At the onset of the war, changes occurred in work schedules, and there were alternations in medical staff teams at certain ART sites. These challenges resulted in overcrowding of patients who had wait for extended periods to see doctors and obtain their prescribed medications. Some respondents found it burdensome to make regular visits to health facilities and maintain contact with doctors, particularly air raid alarms and when public transportation was disrupted.

The queues for this therapy are insane. I would like to start taking ART again even now, for these services to me more accessible somehow, or even delivered by mail or in some other way. – Kyiv, 41.

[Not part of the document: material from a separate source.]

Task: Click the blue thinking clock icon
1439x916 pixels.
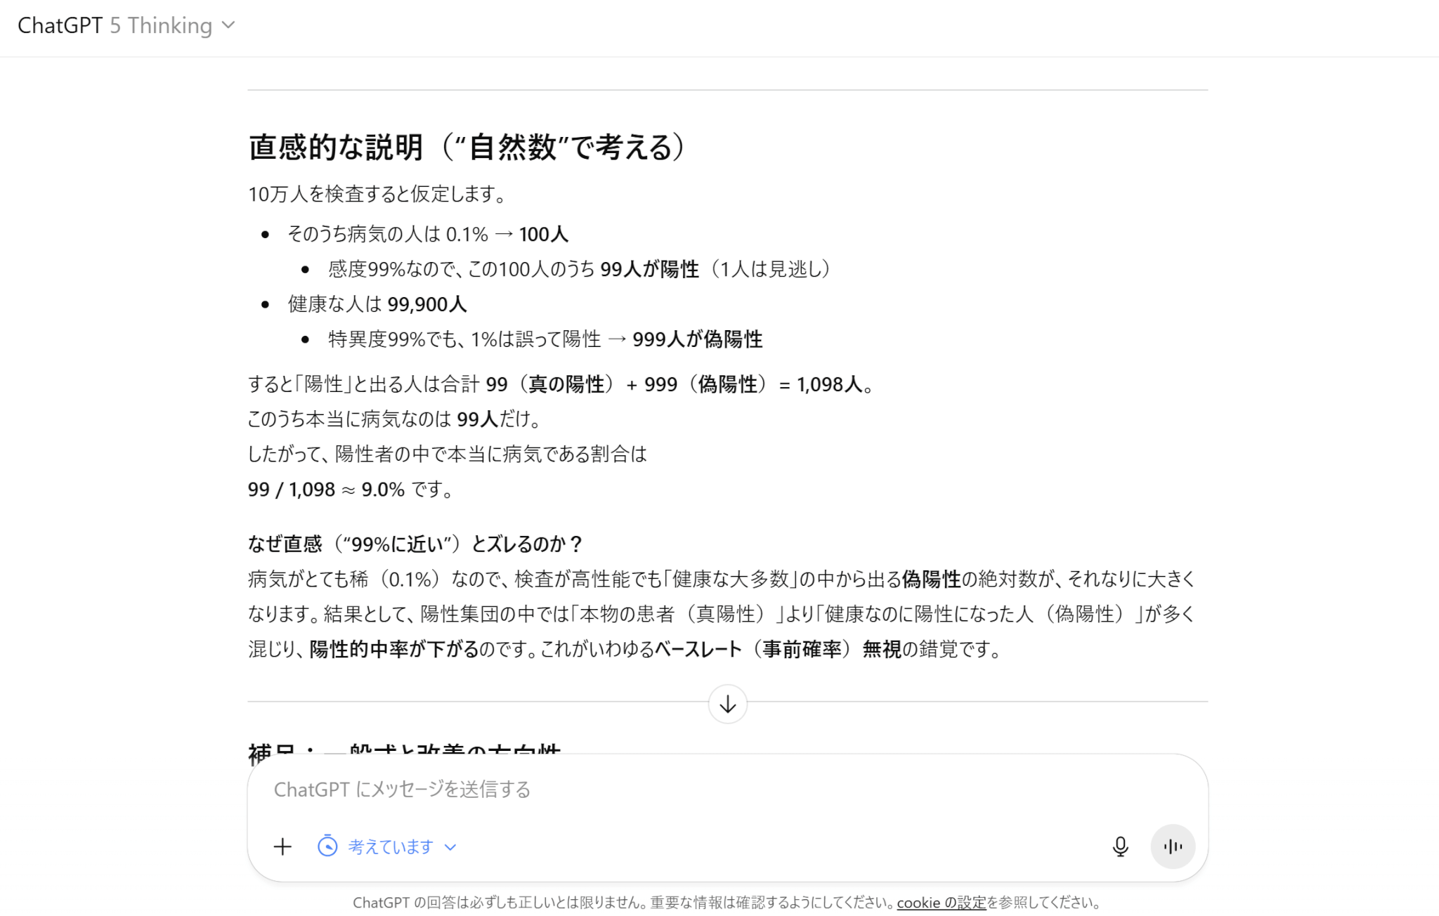Action: click(327, 846)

Some WWID expressed concerns about potential interruptions in the supply of ART drugs during the war. They recommended increasing the quantity of drugs dispensed and organizing delivery to patients. Respondents also highlighted the need of support from social workers during registration process and suggested improving communications between various institutions providing HIV services.

Residing in rural areas

The danger of shelling and disruptions in transport communications during the war significantly affected the accessibility of HIV services, as it became challenging and sometimes impossible to reach medical institutions. This barrier was especially pertinent for women living in rural areas. Simultaneously, they had less access to information about HIV and comparatively fewer facilitators for testing and initiating of treatment than urban residents. They lacked social support, as HIV service NGOs workers, even before the war, primarily operated in cities, with only occasional visits to villages. Residents of remote rural areas also expressed dissatisfaction with the limited availability of OST programs and the lack of information about these programs. WWID who had lost contact with their relatives, faced worse financial situations, and had lower motivation to care for their health were more common in rural areas. Additionally, compared to city residents, WWID living in the countryside during the war were more likely to report fears of stigmatization from fellow villagers and feelings of guilt and shame as barriers to initiating therapy and maintaining adherence.

I didn’t make it [to the ART site]. I heard about it only once, somewhere. The workers from the NGO haven’t registered us. Can you imagine what would happen if they found out? It’s a small village. – Odesa, 40.